少子化が進む一方、ペット関連市場の伸びは堅調だが、誰しも動物好きとは限らない。犬好きの妻の多頭飼いは重大な離婚事由になり得るのか? 弁護士の竹下正己氏が回答する。
【相談】
妻との離婚を考慮中です。原因は妻の犬好き。彼女は小型犬を5匹も飼っています。しかも無駄吠えする犬ばかり。結局、眠れなくなり、今ではホテル暮らし。正直、犬のせいで結婚生活が破綻したと思い、彼女に離婚を申し入れたのですが、了承してくれません。犬の問題だけで離婚は成立しませんか。
【回答】
協議離婚できない場合は、裁判離婚によるしかありません。離婚を認められるためには、民法の定める離婚事由として不貞行為、悪意の遺棄や回復の見込みがない重大な精神病の他に「婚姻を継続し難い重大な事由」が必要です。
例えば、暴行・暴言などの家庭内暴力、収入を遊興に使って生活費を入れないなど家庭を放置すること。他にも犯罪を起こし、生活が困窮したり、配偶者の栄誉が毀損された場合、さらには性交の拒否や変態的な性行為の要求など性生活の異常などがあると夫婦間の精神的な結びつきは難しくなり、破綻の原因になります。
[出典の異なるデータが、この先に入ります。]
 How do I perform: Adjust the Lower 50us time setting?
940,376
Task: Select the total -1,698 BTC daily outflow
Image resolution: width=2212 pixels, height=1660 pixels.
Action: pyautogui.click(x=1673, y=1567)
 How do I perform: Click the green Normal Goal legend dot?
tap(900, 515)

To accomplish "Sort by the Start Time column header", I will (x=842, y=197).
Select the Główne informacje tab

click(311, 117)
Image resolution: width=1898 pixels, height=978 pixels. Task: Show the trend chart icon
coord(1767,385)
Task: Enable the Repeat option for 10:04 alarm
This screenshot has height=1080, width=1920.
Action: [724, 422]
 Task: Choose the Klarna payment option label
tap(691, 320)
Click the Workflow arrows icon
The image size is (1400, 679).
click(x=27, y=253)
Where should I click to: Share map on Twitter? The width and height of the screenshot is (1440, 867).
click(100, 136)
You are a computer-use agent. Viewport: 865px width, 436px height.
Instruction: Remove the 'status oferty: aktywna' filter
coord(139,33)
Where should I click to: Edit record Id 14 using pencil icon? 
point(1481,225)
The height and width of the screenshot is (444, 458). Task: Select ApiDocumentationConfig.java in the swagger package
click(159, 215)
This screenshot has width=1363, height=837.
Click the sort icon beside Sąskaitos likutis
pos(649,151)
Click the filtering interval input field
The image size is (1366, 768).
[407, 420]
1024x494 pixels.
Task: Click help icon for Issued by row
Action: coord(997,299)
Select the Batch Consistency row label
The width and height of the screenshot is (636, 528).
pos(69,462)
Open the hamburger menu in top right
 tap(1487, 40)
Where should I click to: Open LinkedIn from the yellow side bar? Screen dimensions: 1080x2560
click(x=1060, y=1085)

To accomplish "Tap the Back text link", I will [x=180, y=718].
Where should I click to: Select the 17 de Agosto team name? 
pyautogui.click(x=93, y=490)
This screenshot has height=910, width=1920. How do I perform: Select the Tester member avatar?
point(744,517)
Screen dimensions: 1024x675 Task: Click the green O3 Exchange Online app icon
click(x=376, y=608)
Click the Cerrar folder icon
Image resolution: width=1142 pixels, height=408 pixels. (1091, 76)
ご質問では多頭飼いの結果、2人の関係が破綻して回復できなくなったとのこと。奥さんが飼育に専念し、家事を顧みなくなり、飼育費に家計費を回して生活苦になれば、破綻に近づくかもしれません。しかし、小型犬5匹程度では、そこまでのことはないでしょう。なによりあなたは、奥さんが嫌いになっているのではなく、犬が多いのが障害になっているだけ。奥さんが同意しない以上、離婚が認められることはありません。